- Theatrical release poster
- Directed by: R. S. Durai Senthilkumar
- Screenplay by: Pattukkottai Prabakar(Dialogues) R. S. Durai Senthilkumar
- Story by: R. S. Durai Senthilkumar
- Produced by: Dhanush
- Starring: Sivakarthikeyan Sri Divya
- Cinematography: M. Sukumar
- Edited by: Vivek Harshan
- Music by: Anirudh Ravichander
- Production company: Wunderbar Films
- Distributed by: Escape Artists Motion Pictures
- Release date: 27 February 2015;
- Running time: 156 minutes
- Country: India
- Language: Tamil

= Kaaki Sattai (2015 film) =

2015 Indian film by R. S. Durai Senthilkumar

Kaaki Sattai is a 2015 Indian Tamil-language action comedy film directed by R. S. Durai Senthilkumar and produced by Dhanush under Wunderbar Films. The film stars Sivakarthikeyan and Sri Divya, with Prabhu and Vijay Raaz in supporting roles. It revolves around a police constable who wants to prove himself as a true, powerful police officer by finding ways to solve issues of corruption in the law-and-order system in the department of police.

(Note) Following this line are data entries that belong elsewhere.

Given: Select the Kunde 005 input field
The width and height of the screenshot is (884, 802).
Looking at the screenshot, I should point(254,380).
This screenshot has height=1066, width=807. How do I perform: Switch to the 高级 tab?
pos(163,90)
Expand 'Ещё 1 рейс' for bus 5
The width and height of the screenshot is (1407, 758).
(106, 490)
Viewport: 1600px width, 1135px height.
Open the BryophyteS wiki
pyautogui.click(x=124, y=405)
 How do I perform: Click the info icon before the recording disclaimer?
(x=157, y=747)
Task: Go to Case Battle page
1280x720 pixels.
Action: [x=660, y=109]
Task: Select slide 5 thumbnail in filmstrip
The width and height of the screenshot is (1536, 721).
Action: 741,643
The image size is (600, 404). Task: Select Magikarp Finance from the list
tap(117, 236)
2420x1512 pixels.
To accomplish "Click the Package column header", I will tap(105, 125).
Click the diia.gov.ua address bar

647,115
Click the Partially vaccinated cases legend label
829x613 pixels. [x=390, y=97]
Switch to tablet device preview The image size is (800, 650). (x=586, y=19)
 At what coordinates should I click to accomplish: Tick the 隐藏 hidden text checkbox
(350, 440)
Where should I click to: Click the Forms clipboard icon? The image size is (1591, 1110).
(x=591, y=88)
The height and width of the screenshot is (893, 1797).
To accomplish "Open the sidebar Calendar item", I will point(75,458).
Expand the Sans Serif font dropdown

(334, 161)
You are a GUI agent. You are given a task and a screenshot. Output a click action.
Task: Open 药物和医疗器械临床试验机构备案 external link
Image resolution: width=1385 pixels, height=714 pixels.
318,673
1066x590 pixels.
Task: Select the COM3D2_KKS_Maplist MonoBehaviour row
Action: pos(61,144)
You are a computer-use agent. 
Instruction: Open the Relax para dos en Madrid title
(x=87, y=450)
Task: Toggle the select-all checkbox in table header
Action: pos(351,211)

Principal photography commenced in March 2014 and wrapped that September. The music was composed by Anirudh Ravichander, cinematography was handled by M. Sukumar, and editing by Vivek Harshan. The film was released on 27 February 2015.

== Plot ==
Mathimaran is a police constable who only reports to work and goes home daily without contributing anything useful to society, as his boss, Inspector Sathyamurthy, does not want to get on the wrong side of the upper levels of the police, who are corrupt and politically influenced, and is also unwilling to rock the present system due to past experience. As a result, Mathimaran and his fellow policemen never get any cases, much to his irritation.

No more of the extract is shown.